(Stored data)
==*==

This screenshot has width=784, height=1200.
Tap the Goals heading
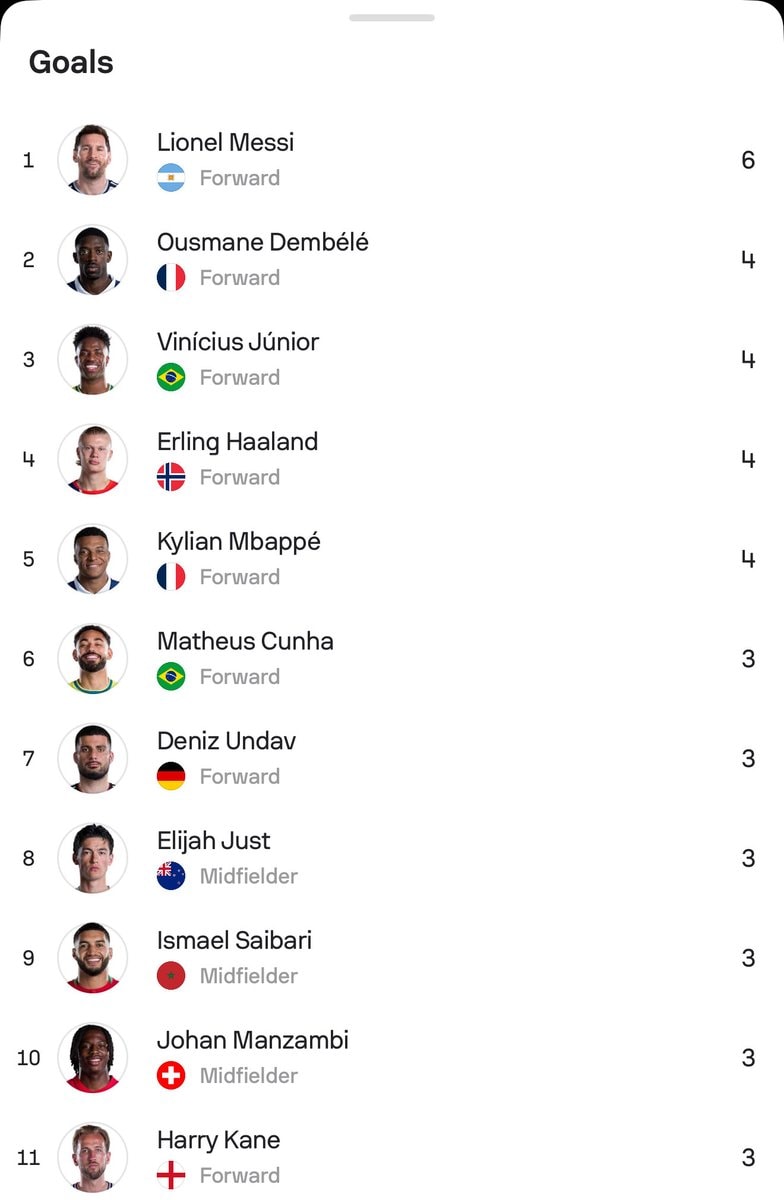pos(71,62)
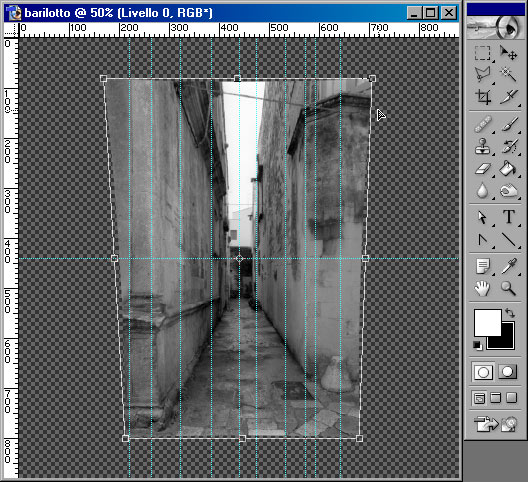Switch to Quick Mask mode
528x482 pixels.
pyautogui.click(x=507, y=372)
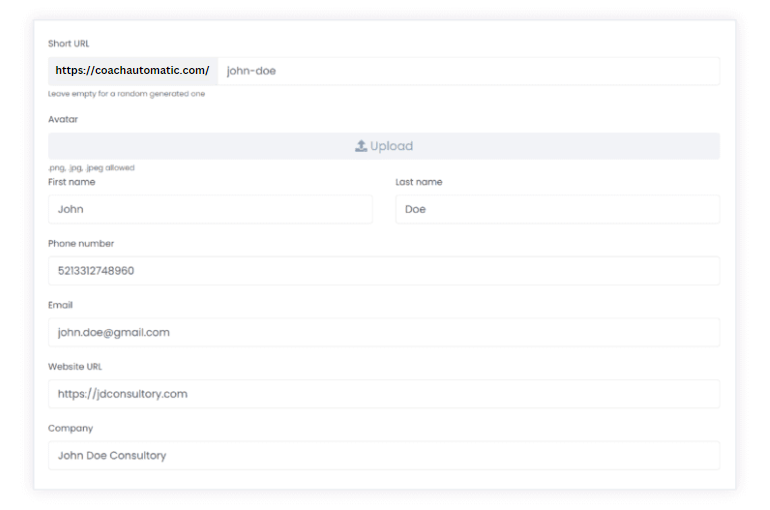The image size is (770, 510).
Task: Select the First name input containing John
Action: coord(210,209)
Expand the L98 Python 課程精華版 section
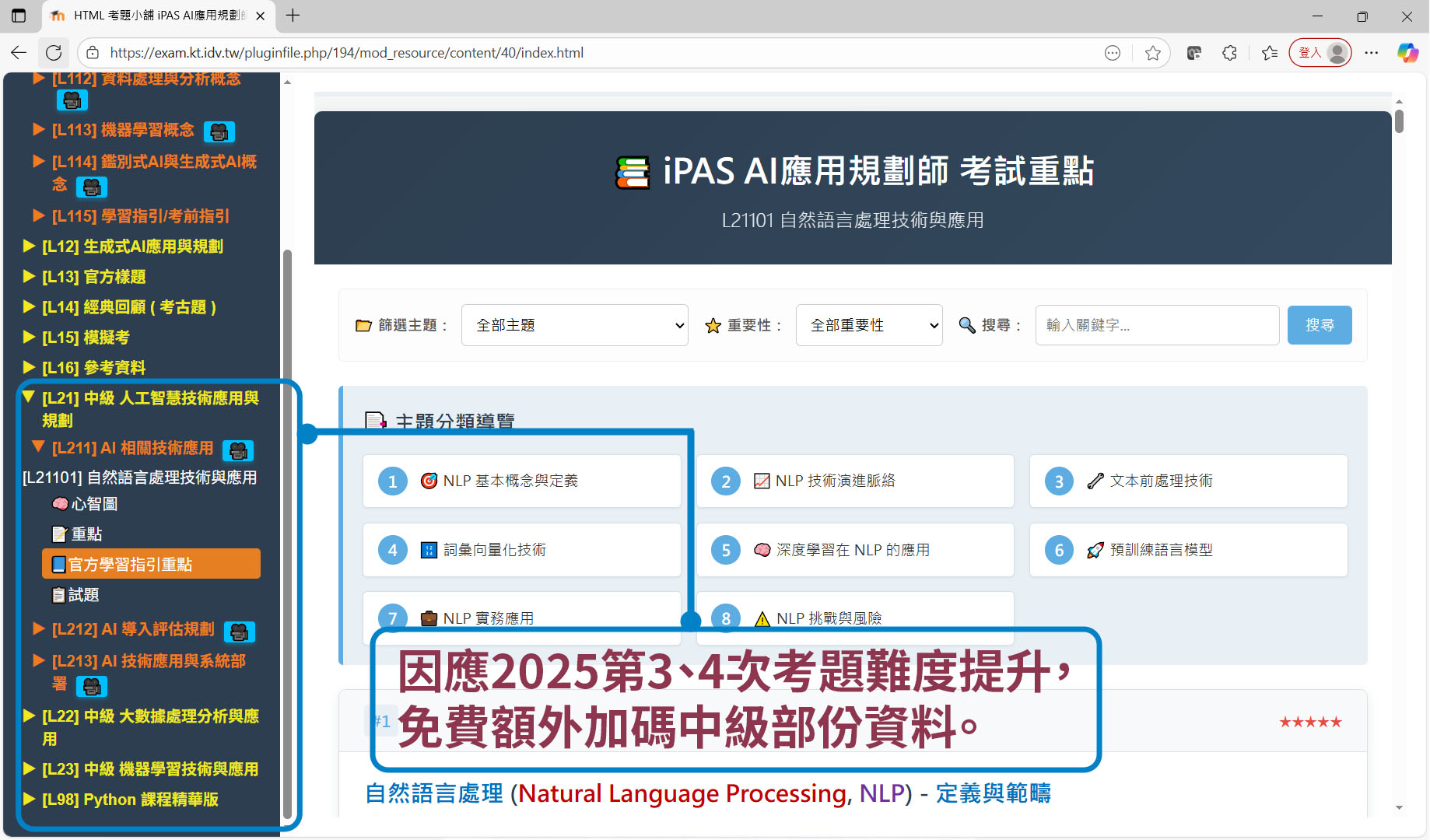The width and height of the screenshot is (1430, 840). pos(129,800)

==*==

▸ **Work request**
Restating the data word for word is the task, and pictures are to be omitted.

▸ **Expected answer**
This screenshot has width=784, height=1200.
Tap the Goals heading
pos(71,62)
Switch to Quick Mask mode
528x482 pixels.
pyautogui.click(x=507, y=372)
The image size is (770, 510).
Task: Select the First name input containing John
Action: coord(210,209)
Expand the L98 Python 課程精華版 section
The width and height of the screenshot is (1430, 840). pos(129,800)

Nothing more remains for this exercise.